Когда выяснилось, что мировая революция опаздывает совсем уж неприлично, а большинство левых рабочих продолжает оставаться в рядах социал-демократии, Ленин решил сделать шаг навстречу последней. Он выдвинул лозунг «единого рабочего фронта», кото- [- 110 -] рый, по его мнению, должны были создать коммунисты и эсдеки. Ильич, как позже и Троцкий, понял, что революция в Европе возможна только как плод совместных усилий коммунистов и социал-демократов (при этом особая роль должна принадлежать левым эсдекам). Ленин писал: «Цель и смысл тактики единого фронта состоит в том, чтобы втянуть в борьбу против капитала более и более широкую массу рабочих, не останавливаясь перед повторными обращениями с предложением вести совместно такую борьбу даже к вождям II и II1/2 Интернационалов».

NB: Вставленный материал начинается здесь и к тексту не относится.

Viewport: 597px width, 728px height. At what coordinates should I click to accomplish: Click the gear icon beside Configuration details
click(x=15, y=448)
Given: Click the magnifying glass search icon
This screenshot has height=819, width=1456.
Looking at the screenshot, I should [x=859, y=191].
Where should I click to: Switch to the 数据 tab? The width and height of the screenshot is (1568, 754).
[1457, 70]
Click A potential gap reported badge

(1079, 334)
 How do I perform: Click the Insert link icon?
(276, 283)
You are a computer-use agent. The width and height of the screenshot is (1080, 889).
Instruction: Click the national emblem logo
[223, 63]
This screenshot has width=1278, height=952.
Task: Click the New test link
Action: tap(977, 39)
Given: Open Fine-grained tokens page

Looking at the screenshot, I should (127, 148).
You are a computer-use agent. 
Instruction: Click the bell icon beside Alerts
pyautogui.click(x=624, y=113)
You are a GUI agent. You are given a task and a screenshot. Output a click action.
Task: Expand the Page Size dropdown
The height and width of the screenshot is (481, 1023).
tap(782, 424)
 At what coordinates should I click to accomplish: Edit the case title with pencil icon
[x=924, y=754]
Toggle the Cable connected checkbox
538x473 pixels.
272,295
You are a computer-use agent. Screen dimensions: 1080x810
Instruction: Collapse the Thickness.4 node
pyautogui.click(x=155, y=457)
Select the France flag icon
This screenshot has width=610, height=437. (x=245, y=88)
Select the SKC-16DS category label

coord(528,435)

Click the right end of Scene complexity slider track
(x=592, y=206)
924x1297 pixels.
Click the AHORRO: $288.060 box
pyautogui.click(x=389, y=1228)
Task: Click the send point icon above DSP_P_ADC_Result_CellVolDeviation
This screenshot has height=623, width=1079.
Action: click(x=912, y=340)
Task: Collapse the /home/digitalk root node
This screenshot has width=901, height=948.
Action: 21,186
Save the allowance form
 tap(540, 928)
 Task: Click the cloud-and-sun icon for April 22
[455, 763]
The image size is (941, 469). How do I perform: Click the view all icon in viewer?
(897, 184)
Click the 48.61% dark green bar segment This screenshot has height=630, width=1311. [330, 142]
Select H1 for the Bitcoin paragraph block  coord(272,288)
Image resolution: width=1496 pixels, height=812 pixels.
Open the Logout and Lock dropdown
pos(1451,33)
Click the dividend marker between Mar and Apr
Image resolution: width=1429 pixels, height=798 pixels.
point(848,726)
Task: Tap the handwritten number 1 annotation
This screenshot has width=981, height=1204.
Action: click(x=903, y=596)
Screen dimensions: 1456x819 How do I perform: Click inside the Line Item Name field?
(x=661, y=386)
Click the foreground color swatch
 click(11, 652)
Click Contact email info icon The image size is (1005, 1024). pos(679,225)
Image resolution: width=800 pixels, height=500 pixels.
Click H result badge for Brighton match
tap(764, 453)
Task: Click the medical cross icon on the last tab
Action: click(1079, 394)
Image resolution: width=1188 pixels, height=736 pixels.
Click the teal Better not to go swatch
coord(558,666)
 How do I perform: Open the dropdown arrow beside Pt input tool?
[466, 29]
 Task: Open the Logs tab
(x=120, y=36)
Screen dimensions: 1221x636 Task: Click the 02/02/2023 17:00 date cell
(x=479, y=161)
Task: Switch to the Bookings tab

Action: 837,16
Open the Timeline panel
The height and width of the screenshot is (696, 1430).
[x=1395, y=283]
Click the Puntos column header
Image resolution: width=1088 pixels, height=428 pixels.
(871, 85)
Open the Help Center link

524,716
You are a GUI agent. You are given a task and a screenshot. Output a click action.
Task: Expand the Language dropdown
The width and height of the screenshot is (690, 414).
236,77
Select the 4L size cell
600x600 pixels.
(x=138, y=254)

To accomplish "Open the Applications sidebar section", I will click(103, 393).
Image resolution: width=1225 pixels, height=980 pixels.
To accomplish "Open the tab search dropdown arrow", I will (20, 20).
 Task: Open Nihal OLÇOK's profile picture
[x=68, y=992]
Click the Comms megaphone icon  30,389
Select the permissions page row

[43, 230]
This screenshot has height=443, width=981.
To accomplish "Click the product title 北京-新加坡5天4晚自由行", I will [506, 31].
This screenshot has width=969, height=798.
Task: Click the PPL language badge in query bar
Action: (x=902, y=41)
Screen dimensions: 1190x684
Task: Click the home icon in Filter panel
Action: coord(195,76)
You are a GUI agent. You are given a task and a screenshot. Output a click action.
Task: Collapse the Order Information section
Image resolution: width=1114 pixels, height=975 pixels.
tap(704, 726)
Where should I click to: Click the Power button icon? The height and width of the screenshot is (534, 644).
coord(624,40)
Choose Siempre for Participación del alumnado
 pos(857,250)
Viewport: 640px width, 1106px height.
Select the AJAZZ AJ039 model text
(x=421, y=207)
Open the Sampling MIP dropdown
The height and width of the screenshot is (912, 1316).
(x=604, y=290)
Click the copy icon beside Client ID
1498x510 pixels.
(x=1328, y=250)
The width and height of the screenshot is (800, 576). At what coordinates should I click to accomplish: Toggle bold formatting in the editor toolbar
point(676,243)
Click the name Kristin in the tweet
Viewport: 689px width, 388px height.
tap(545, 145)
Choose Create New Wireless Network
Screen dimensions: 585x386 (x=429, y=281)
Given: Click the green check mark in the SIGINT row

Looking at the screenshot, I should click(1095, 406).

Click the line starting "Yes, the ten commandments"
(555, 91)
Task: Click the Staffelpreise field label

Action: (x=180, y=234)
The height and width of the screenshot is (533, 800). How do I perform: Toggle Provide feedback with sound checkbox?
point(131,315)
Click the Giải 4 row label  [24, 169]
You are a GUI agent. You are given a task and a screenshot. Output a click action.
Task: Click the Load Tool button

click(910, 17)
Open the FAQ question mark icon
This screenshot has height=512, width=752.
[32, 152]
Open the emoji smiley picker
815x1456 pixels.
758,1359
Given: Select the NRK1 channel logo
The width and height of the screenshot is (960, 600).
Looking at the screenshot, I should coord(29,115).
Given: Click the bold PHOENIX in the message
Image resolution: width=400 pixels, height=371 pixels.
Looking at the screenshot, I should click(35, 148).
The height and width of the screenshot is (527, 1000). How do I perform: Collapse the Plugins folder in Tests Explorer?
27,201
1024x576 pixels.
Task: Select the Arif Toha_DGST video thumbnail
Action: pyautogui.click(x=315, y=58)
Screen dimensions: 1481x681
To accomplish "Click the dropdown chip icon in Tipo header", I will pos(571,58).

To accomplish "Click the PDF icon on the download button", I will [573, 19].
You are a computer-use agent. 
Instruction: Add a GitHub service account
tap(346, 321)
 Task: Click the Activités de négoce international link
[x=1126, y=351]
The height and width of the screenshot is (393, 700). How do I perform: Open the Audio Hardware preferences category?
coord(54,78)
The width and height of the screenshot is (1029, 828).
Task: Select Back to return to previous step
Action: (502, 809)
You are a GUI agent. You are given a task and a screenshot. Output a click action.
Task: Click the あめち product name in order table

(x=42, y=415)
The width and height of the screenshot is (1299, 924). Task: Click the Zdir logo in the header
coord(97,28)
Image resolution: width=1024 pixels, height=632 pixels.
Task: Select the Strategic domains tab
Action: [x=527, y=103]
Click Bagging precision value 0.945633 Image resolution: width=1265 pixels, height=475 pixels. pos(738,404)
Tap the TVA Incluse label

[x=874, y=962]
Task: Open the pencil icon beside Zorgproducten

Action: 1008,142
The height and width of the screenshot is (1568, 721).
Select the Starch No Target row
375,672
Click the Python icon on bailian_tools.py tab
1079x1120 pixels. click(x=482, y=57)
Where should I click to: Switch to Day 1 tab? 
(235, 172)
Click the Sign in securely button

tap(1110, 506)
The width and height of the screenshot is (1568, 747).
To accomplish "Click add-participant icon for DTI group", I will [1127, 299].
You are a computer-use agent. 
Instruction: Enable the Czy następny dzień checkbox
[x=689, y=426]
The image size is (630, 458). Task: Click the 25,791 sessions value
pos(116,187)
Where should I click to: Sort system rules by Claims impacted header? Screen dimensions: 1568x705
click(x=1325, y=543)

Социал-демократы откликнулись на предложение большевиков, и в апреле 1922 года в Берлине прошла конференция представителей всех трех Интернационалов. Там обсуждался вопрос о подготовке всемирного рабочего конгресса. Казалось бы, создание единого фронта — есть дело решенное, но в самый последний момент лидеры Второго и «Двухсполовинного» Интернационалов решили проводить рабочий конгресс без коммунистов. Более того, «Двухсполовинный» интернационал объединился со Вторым в Социалистический рабочий интернационал.
Так что у коммунистов не было каких-либо причин любить эсдеков. И тезис Зиновьева о «социал-фашизме» многие встретили с большим удовольствием. Сталин был далек от зиновьевского левачества, но сравнение социал-демократов с фашистами показалось ему мощным политтехнологическим орудием, с помощью которого он вознамерился сорвать объединение коммунистов и социал-демократов, грозившее левой революцией.
Итогом сталинских усилий, предпринятых на этом направлении, стало решение X пленума ИККИ (июль 1929 года). На нем «социал-фашизм» был объявлен «особой формой фашизма в странах с сильными социал-демократическими партиями». Более того, редактируя документы пленума, Сталин вставил следующее поло- [- 111 -] жение: «Пленум ИККИ предлагает обратить особое внимание на усиление борьбы против «левого» крыла социал-демократии, задерживающего процесс распада соц.-демократии путем сеяния иллюзий об оппозиционности этого крыла к политике руководящих с.-дем. инстанций, а на деле всемерно поддерживающего политику соц.-фашизма».